I think the answer to what makes the book so viciously compelling lies in the naive and whimsical nature of the narrative. We hear from a child who is untainted and uncorrupted, attempting to digest the darkest aspects of humanity when it has not yet occurred to them that such inhumanity can exist. 

The story is told through the lens of nine year boy Bruno, living in Nazi Germany. Bruno comes home one day in 1943 to discover his belongings packed and set near the door. Someone called ‘The Fury’ has instructed the family to relocate from Berlin, to a place Bruno refers to as Out-With. With the benefit of hindsight and maturity we can interpret that Bruno’s father, a Nazi commandant, will in fact be in charge of the prison camp Auschwitz, under the Führer Adolf Hitler’s orders. 


When they move, Bruno despises his new home as he is allowed to do very little exploring. He is puzzled about why he is separated from thousands of people by a high fence. He wants to go and play with the children on the other side of it and crucially he wants to know why everyone on the other side wears striped pyjamas.

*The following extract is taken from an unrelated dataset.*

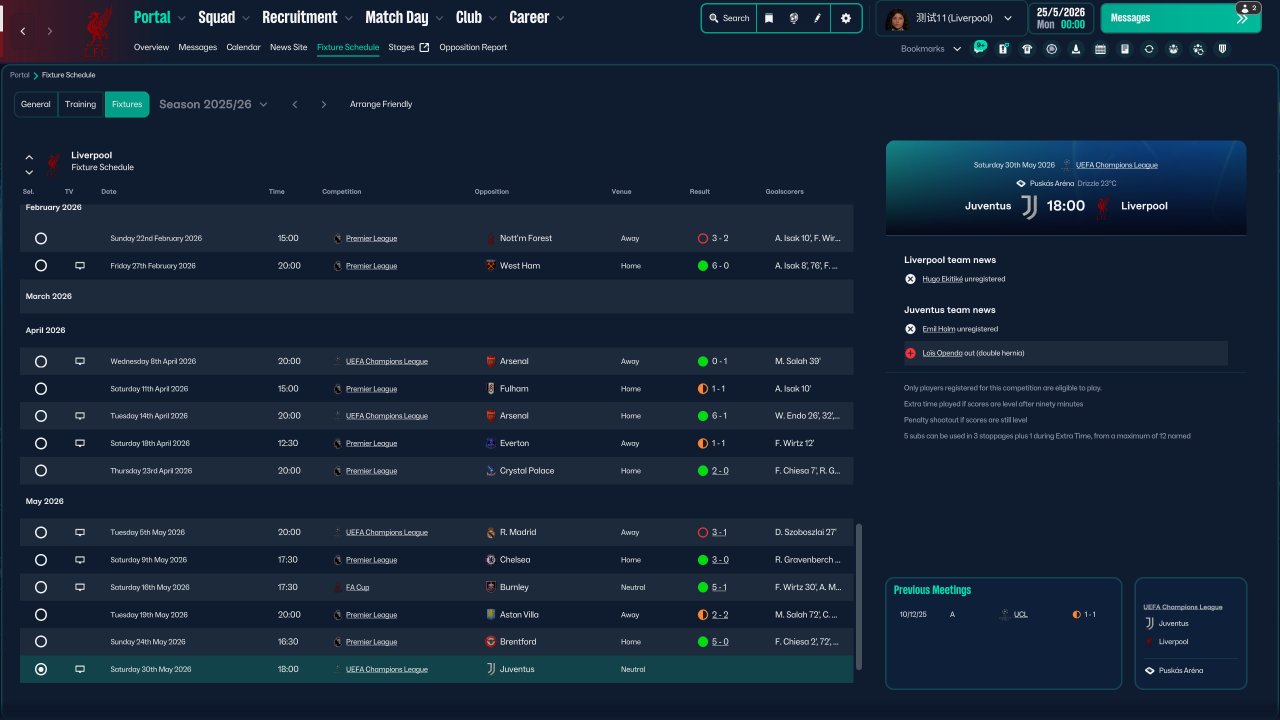Click the bookmark icon beside Search

[769, 18]
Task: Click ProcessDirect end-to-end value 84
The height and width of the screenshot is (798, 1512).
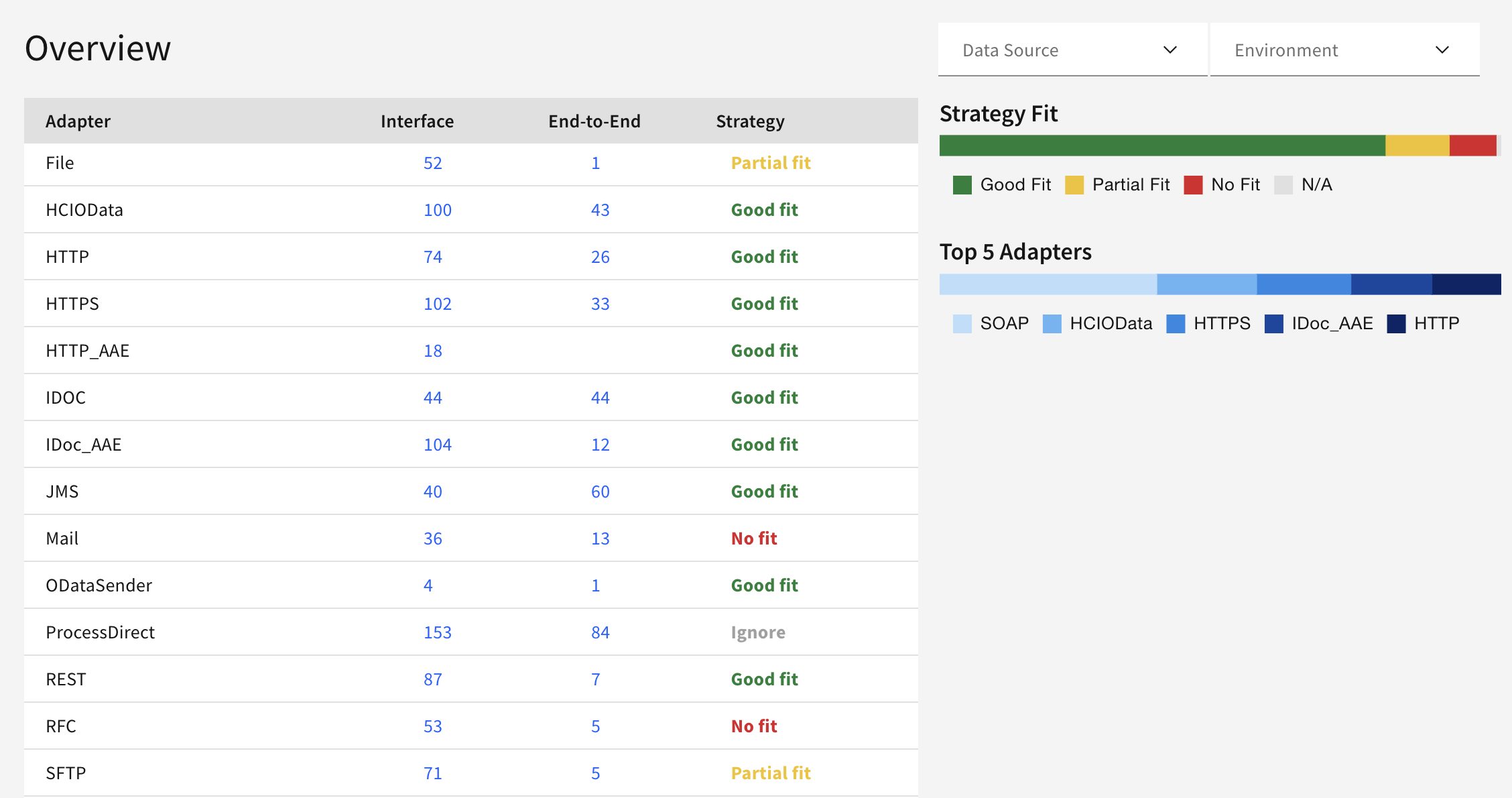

Eventually, Bruno finds himself so lonely that he can't resist the urge to go and meet some of the boys on the other side of the fence. He befriends a boy called Schmuel and an unlikely bond forms. This is the basis of the plot, these two boys navigating their feelings towards each other and their situation, trying to gain an understanding of why they should be segregated and why they are ostensibly different.

Reading the book with hindsight is indeed painful as we know what Bruno was in fact seeing. However, reading the book now as an older person is even more painful perhaps. It is gut-wrenching to witness the purity of the child so starkly contrasted with the Nazi father’s heartlessness, bringing the horror of the holocaust into focus through innocent eyes. The fact that concepts underpinned by such evil and dividing hatred are not understood by the child, and that he can’t comprehend the reasoning behind the constructed separation, is deeply saddening and touching. 
 The book exhibits that Bruno, as someone not yet fully indoctrinated into the Nazi ideology, doesn’t recognise the superficial labels that seemingly should create a disparity between those behind the fence and him. There is no rational explanation to him for the split he witnesses. 

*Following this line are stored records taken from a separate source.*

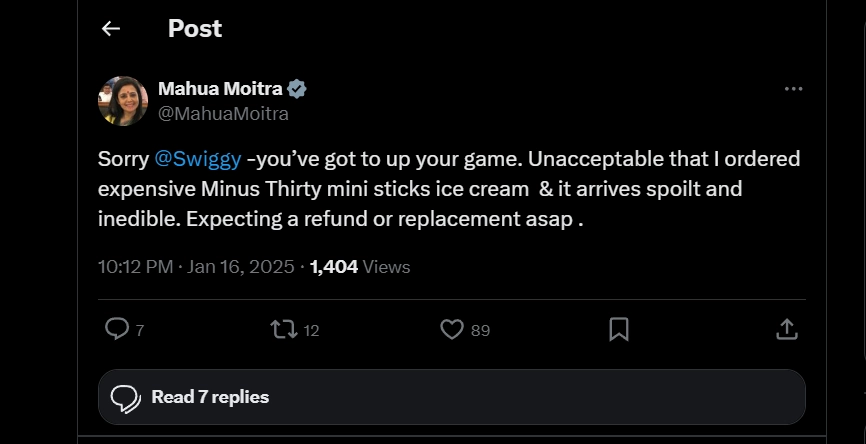Click the Mahua Moitra display name

coord(220,89)
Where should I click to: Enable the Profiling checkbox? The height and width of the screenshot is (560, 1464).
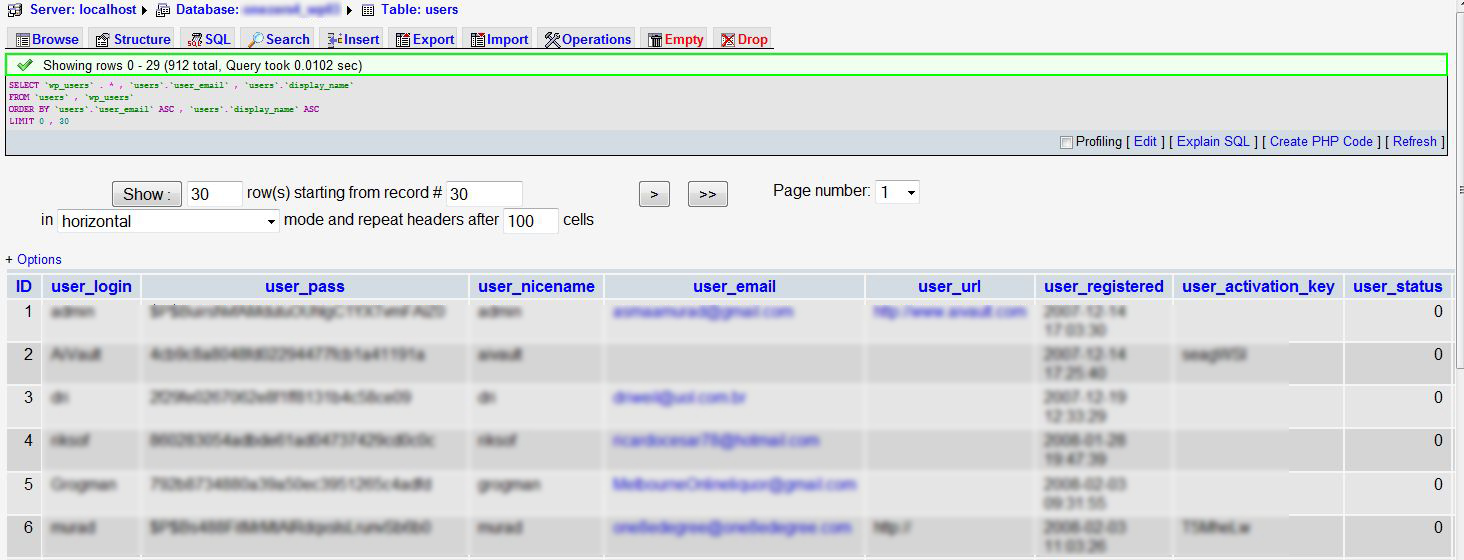coord(1066,142)
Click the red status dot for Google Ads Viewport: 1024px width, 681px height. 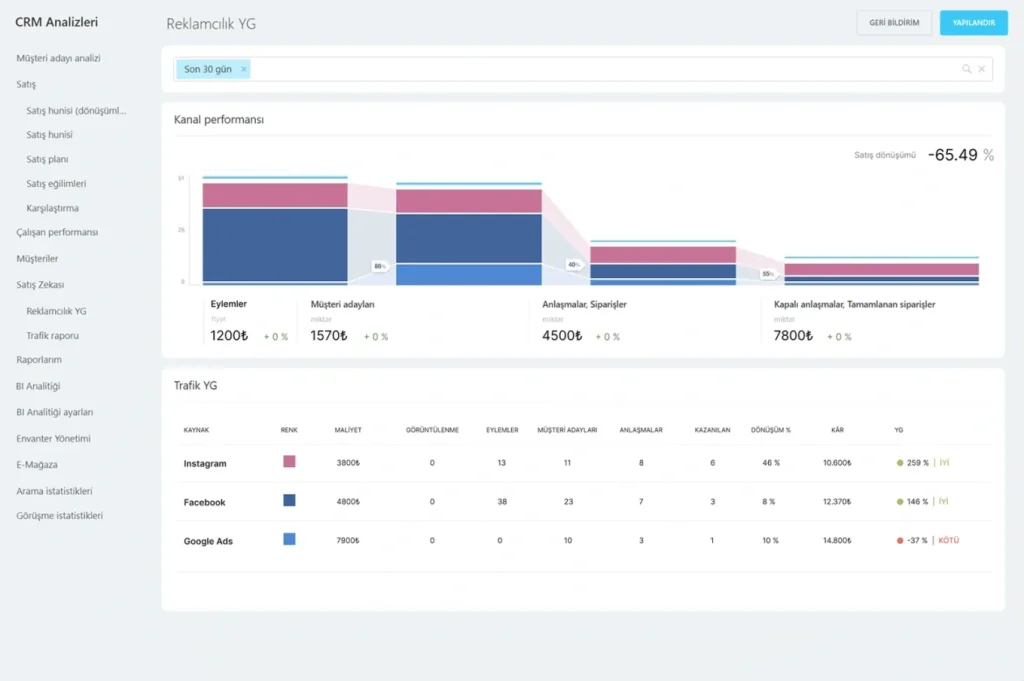[x=900, y=540]
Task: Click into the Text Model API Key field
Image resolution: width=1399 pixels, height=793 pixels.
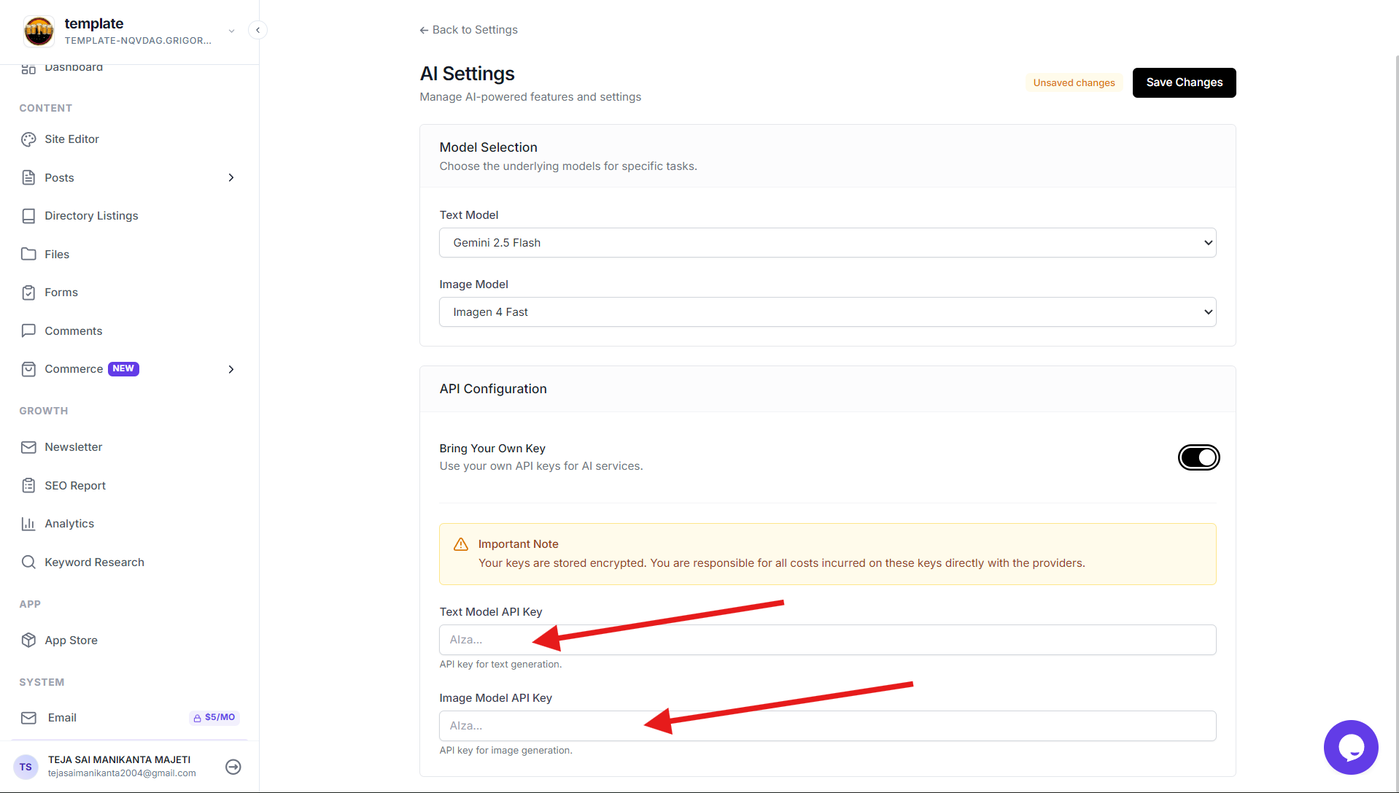Action: 828,640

This poignant idea is what really stuck with me at age ten and still resonates with me now. The book is this gentle voice simplistically explaining immorality so unthinkable that adult voices can scarcely fathom it now - this is greatly disturbing.
The novel ignited my passion for human rights and history, which I remain incredibly passionate about. Much of my reading centres around these topics now. Since reading this book, my eyes have been opened to wider events of mass cruelty, such as Cambodian genocide and the concentration camps that still operate in North Korea. I wrote an article for this week’s school blog about these. They mirror, if not outshine, the injustice of Nazi labour camps and yet the West fails to intervene. The recent egregious murder of George Floyd further reaffirms this concept of hatred being artificially cultivated. 

What is significant to me when I revisit this book is knowing that we are not a fully reformed world. Prejudices are still present in our global society, some implicit and some explicit, and I think addressing the atrocities of Hitler in a reflective attitude that allows us to put distance between us and them is dangerous. Hatred for other people isn’t an expired notion that we can only look back on in history books - it’s here now. We need an understanding that poisonous values like those of Nazi Germany have not been entirely extirpated from our community. We need to realise that the depravity displayed in the World Wars is not something we have fully left behind. The message of this book is ultimately that hatred is something we are taught rather than something we inherit, and that message is timeless.

Novels to read this summer:

Modern - Girl, Woman, Other by Bernardine Evaristo
The honest portrayal of British women and their lives appeals to me. The book was the joint winner of the Booker Prize in 2019. Waterstones describes the novel as ‘a love song to modern Britain and black womanhood’, which definitely encourages me to read it. PGS Lit Soc also recommends this book!

Classic - Tess of the d’Urbervilles by Thomas Hardy
I have wanted to read this book for a while. Hardy addresses beliefs about marriage and women’s rights within the novel and this greatly intrigues me.